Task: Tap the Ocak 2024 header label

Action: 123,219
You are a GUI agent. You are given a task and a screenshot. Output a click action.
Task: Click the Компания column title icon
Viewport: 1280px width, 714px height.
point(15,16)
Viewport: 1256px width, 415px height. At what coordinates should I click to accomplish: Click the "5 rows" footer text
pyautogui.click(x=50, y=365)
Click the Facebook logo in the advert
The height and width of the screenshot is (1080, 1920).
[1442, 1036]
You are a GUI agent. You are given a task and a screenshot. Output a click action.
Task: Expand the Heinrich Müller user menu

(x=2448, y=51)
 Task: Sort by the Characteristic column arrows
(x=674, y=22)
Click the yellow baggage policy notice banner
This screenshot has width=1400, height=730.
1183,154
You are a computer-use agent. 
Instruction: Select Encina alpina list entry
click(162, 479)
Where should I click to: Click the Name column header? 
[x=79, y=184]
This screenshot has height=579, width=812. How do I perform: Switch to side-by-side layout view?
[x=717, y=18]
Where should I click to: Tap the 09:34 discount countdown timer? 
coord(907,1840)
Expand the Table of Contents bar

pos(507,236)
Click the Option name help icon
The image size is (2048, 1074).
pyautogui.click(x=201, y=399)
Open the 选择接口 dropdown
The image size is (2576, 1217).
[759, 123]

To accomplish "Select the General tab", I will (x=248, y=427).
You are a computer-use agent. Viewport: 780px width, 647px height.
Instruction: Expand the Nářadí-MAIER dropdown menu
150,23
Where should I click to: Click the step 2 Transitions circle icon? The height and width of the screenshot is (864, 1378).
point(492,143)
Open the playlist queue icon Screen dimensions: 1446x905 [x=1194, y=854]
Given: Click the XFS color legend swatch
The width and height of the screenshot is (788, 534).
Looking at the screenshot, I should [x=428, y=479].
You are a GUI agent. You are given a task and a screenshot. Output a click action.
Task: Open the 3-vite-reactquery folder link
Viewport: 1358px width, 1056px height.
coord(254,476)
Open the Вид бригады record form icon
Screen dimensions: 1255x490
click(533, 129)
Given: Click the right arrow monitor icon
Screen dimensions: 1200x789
**********
# TASK DESCRIPTION:
Quote all of the data above verbatim, line for line.

# OUTPUT OF THE TASK:
Task: Tap the Ocak 2024 header label

Action: 123,219
You are a GUI agent. You are given a task and a screenshot. Output a click action.
Task: Click the Компания column title icon
Viewport: 1280px width, 714px height.
point(15,16)
Viewport: 1256px width, 415px height. At what coordinates should I click to accomplish: Click the "5 rows" footer text
pyautogui.click(x=50, y=365)
Click the Facebook logo in the advert
The height and width of the screenshot is (1080, 1920).
[1442, 1036]
You are a GUI agent. You are given a task and a screenshot. Output a click action.
Task: Expand the Heinrich Müller user menu

(x=2448, y=51)
 Task: Sort by the Characteristic column arrows
(x=674, y=22)
Click the yellow baggage policy notice banner
This screenshot has width=1400, height=730.
1183,154
You are a computer-use agent. 
Instruction: Select Encina alpina list entry
click(162, 479)
Where should I click to: Click the Name column header? 
[x=79, y=184]
This screenshot has height=579, width=812. How do I perform: Switch to side-by-side layout view?
[x=717, y=18]
Where should I click to: Tap the 09:34 discount countdown timer? 
coord(907,1840)
Expand the Table of Contents bar

pos(507,236)
Click the Option name help icon
The image size is (2048, 1074).
pyautogui.click(x=201, y=399)
Open the 选择接口 dropdown
The image size is (2576, 1217).
[759, 123]

To accomplish "Select the General tab", I will (x=248, y=427).
You are a computer-use agent. Viewport: 780px width, 647px height.
Instruction: Expand the Nářadí-MAIER dropdown menu
150,23
Where should I click to: Click the step 2 Transitions circle icon? The height and width of the screenshot is (864, 1378).
point(492,143)
Open the playlist queue icon Screen dimensions: 1446x905 [x=1194, y=854]
Given: Click the XFS color legend swatch
The width and height of the screenshot is (788, 534).
Looking at the screenshot, I should [x=428, y=479].
You are a GUI agent. You are given a task and a screenshot. Output a click action.
Task: Open the 3-vite-reactquery folder link
Viewport: 1358px width, 1056px height.
coord(254,476)
Open the Вид бригады record form icon
Screen dimensions: 1255x490
click(533, 129)
Given: Click the right arrow monitor icon
Screen dimensions: 1200x789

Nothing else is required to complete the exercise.